With Windows 7 Beta 1 officially available for download
from Microsoft as of January 10, 2009, along with the associated product keys, one of the first things that users will have to do following installation is to update the operating system. On January 9, Microsoft started offering an update for both the 32-bit
and 64-bit versions
of Windows 7 Beta, designed to resolve issues related to the Windows Media Center and Windows Media Player components of the operating system.

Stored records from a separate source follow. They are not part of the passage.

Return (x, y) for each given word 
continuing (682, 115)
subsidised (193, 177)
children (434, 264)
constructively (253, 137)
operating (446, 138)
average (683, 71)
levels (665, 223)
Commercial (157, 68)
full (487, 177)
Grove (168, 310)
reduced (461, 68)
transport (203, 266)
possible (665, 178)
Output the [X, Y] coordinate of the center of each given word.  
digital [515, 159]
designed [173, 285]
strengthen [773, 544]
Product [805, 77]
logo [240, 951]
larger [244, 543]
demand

According to Microsoft, the refresh is set up to fix the MP3 file corruption issue in Windows 7, but also problems related to Windows Media Center playback and recording.

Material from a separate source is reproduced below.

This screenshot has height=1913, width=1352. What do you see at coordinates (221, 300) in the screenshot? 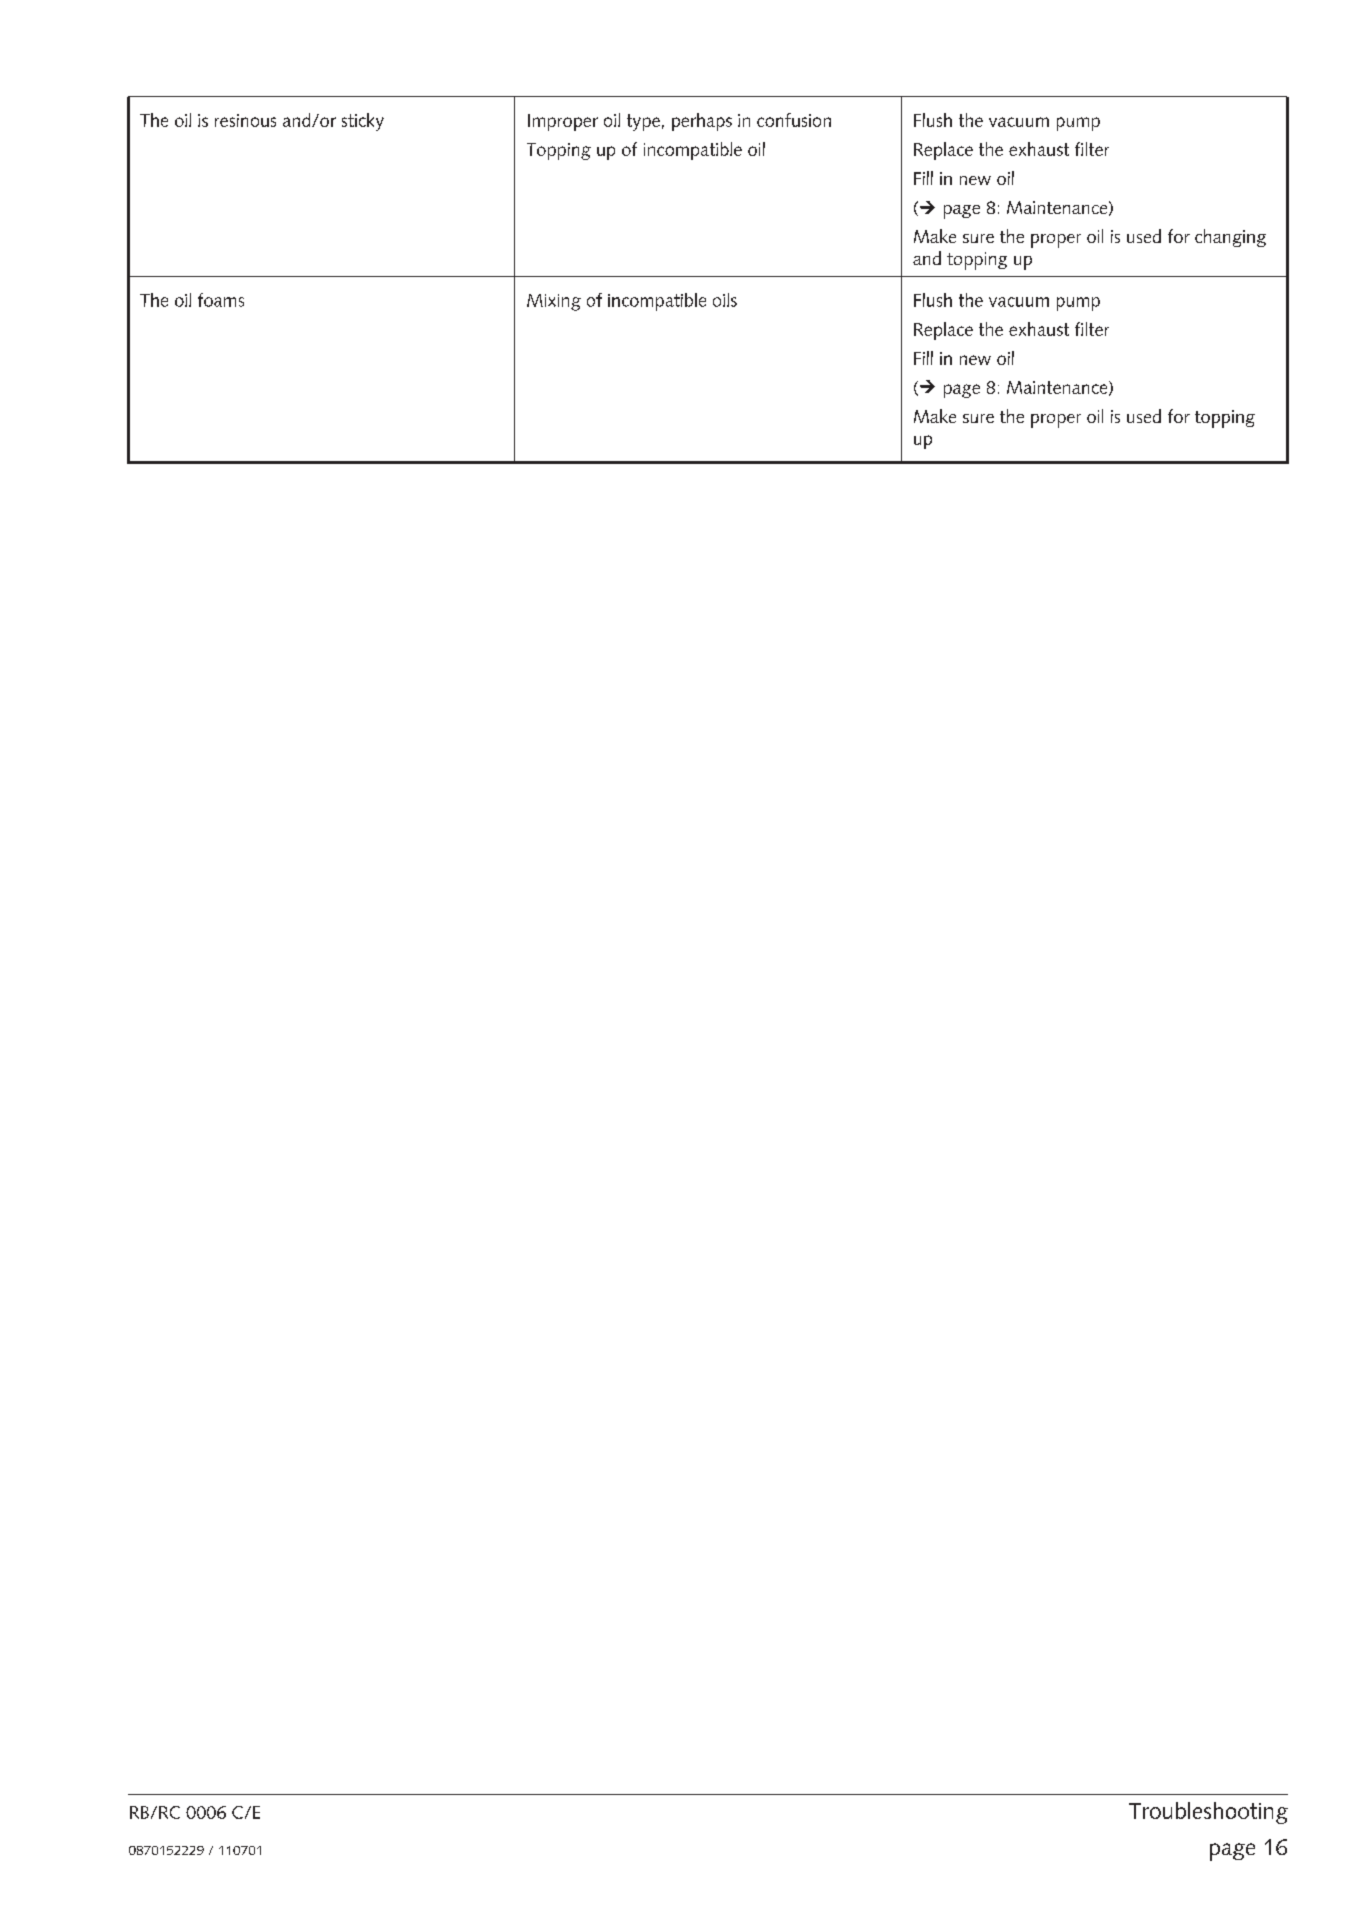
I see `foams` at bounding box center [221, 300].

“Playback and recording issues that are fixed in this update: protected tuning sources, such as OCUR and ISDB, do not function correctly; MHEG (iTV) in Europe does not function correctly; recording of a series may fail after some time, if the system was upgraded from Windows Vista and the recording of that series was set up in Windows Vista; Windows Vista DVR-MS recordings do not play back in Windows Media Center or in Windows Media Player; and Windows Media Center may become unstable when you perform recording operations,” Microsoft stated
As far as the corruption issue is concerned, the Redmond company informed that it was associated with the process of editing the metadata of MP3 files. However, because of the fact that Windows Media Player is designed to add metadata by default when it is missing, via a feature that is turned on also by default, all MP3 files with large headers in the Windows Media Player and Windows Media Center libraries will become corrupt. Microsoft informed that corrupt MP3 files would lose audio.

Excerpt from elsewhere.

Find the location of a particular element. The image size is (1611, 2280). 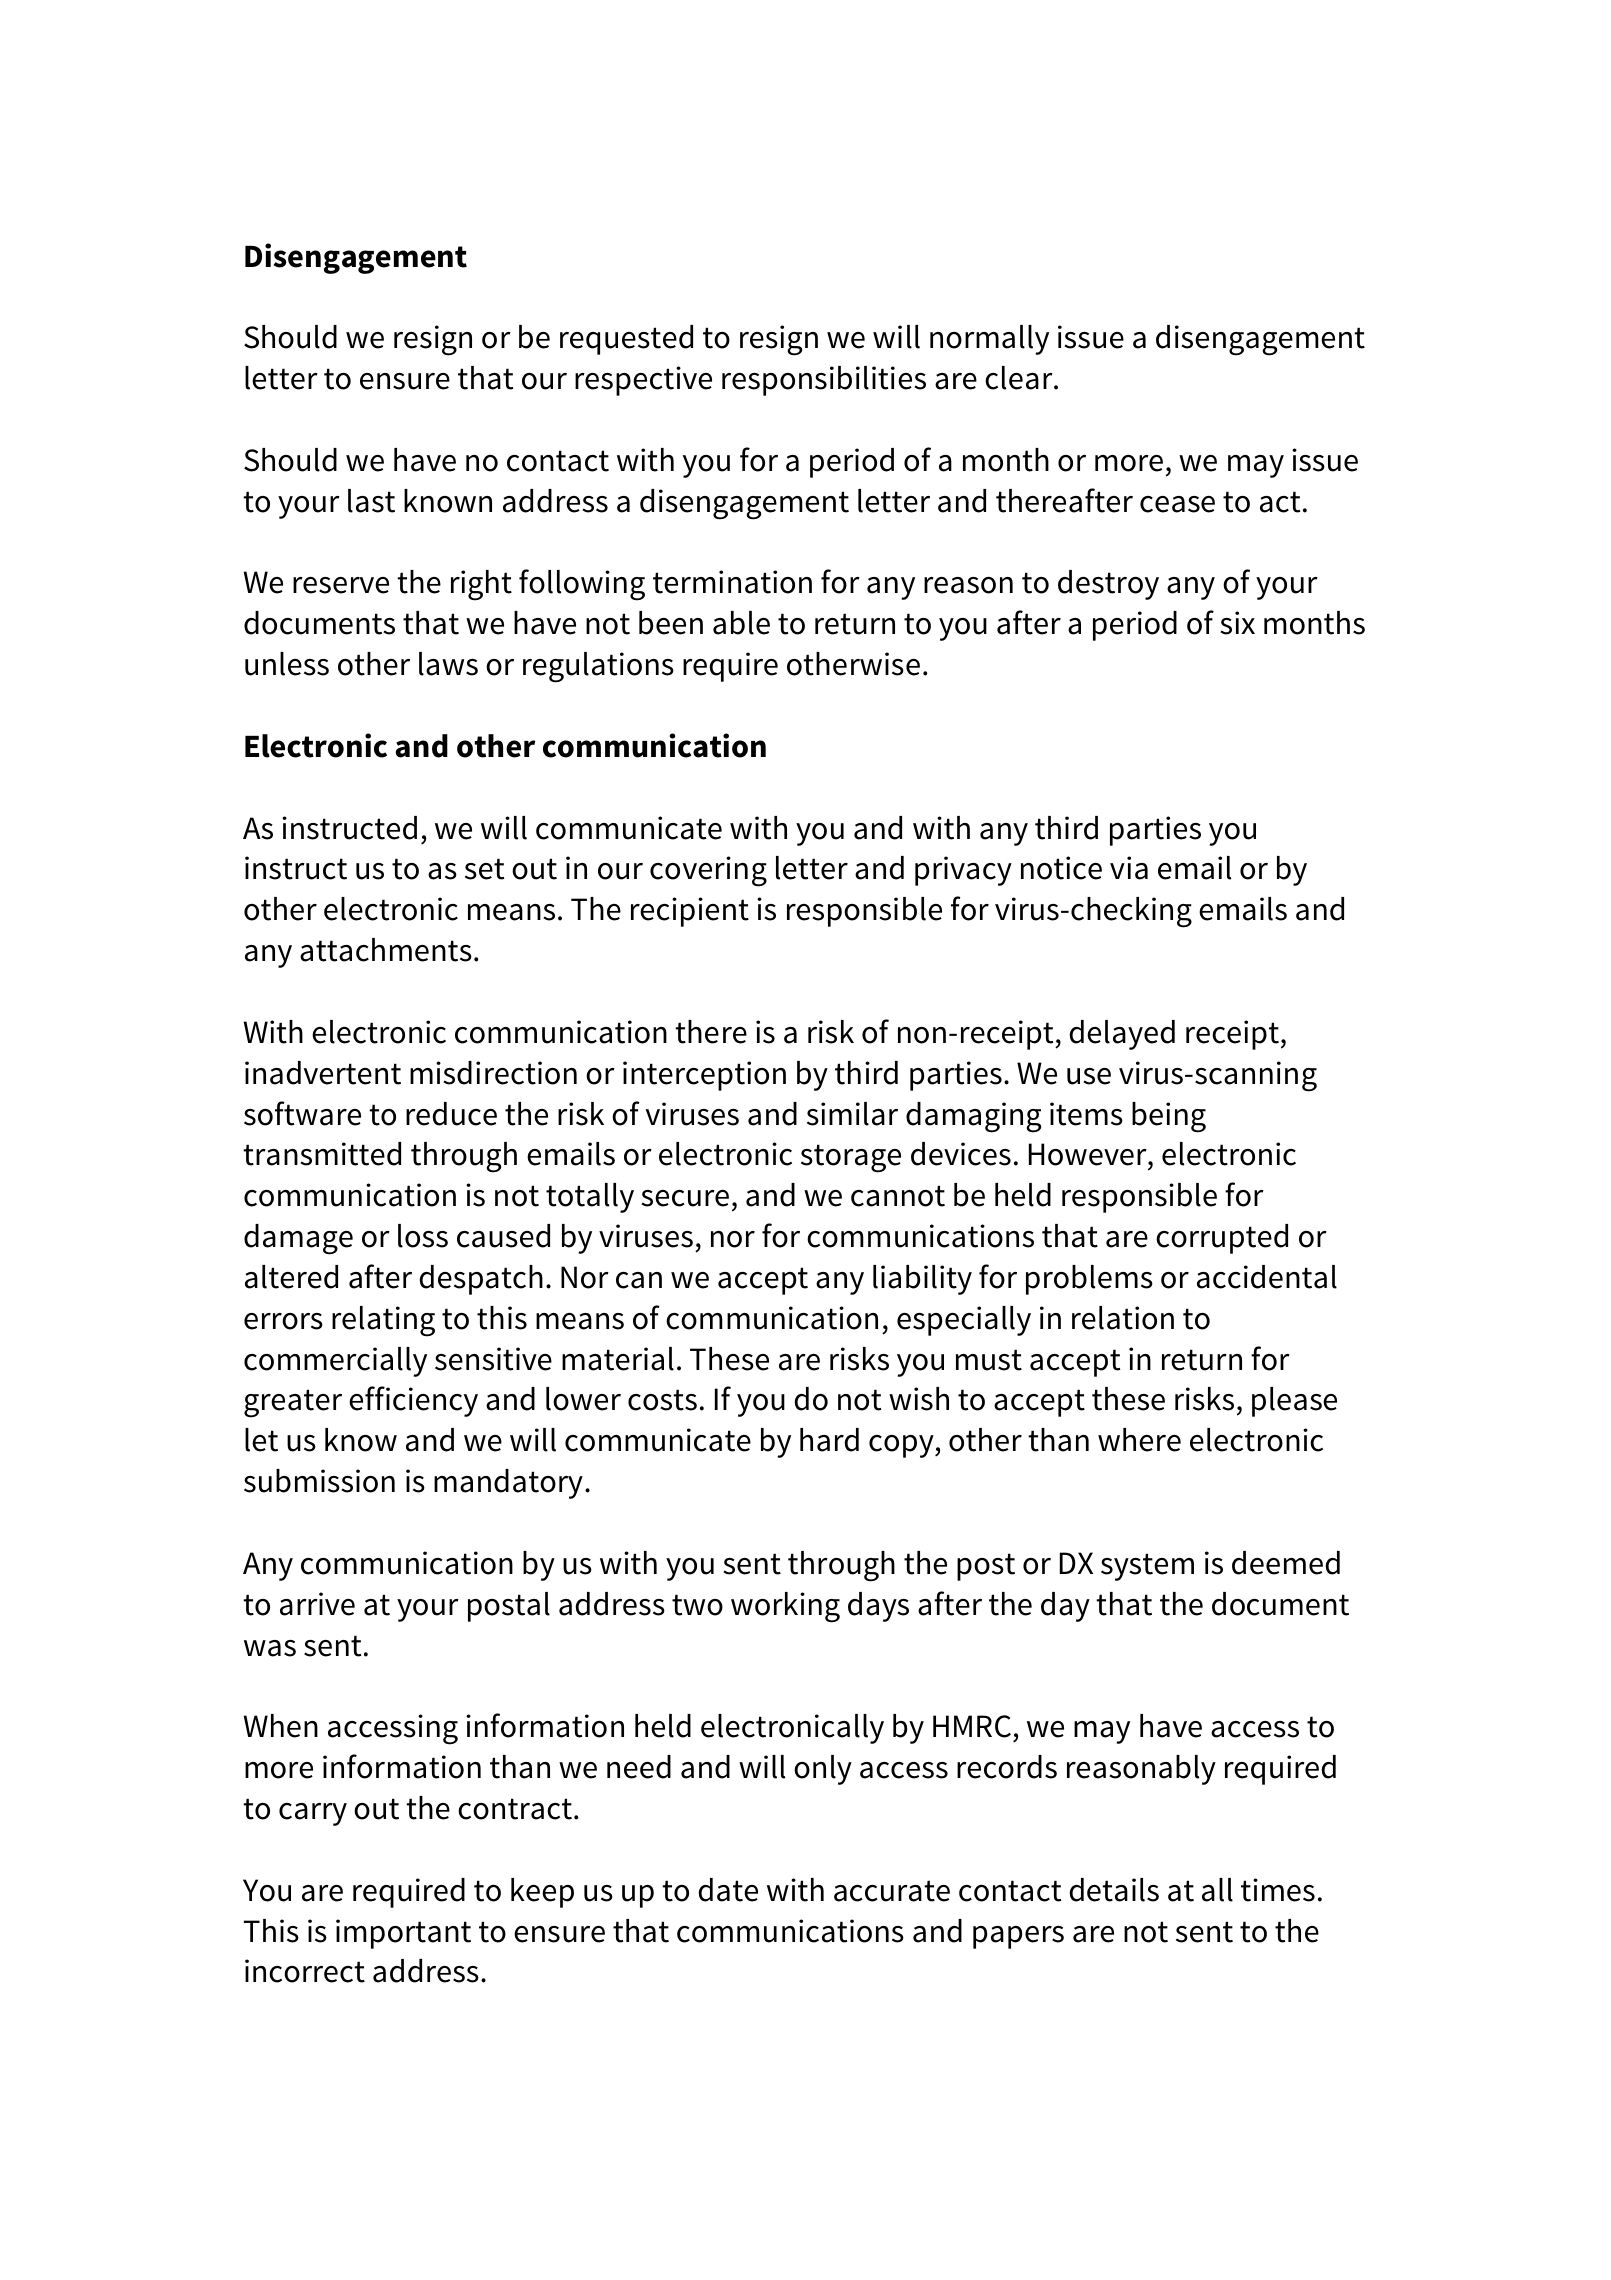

“Every time that metadata is edited in an MP3 file that already contains lots of metadata in the file header, some audio at the beginning of the track may be lost permanently. Up to several seconds of audio may be lost,” the software giant informed. “Large headers are common in music files that are purchased from commercial services, because the files usually have large album art. Use of tools to add large album art to existing MP3 files may also cause this audio loss. Specifically, any information that causes the header size to exceed 16 kilobytes will trigger the loss. Each edit will increase the total loss.”
There are two workarounds to prevent MP3 files from being corrupted by Windows 7, in addition to applying the actual update. Microsoft advises users to either set all their MP3 files to Read-only via their properties, or to disable metadata automatic updates in Windows Media Player, through the Tools menu, Options, Library tab, and then un-check the Retrieve additional information from the Internet check box and the Maintain my star ratings as global ratings in files check box.
The company headquartered in Redmond, Washington, also delivered a “Possible solution to the MP3 file corruption issue – if some of your MP3 files have already been affected, you might be able to restore the corrupted MP3 files to their pre-edit status. To do this, follow these steps: in Windows Explorer, right-click a corrupted MP3 file, and then click Properties. On the Previous Version tab, select an earlier version in the File Versions list, and then click Restore. If multiple edits were performed, you may have to revert to the oldest version that is available.”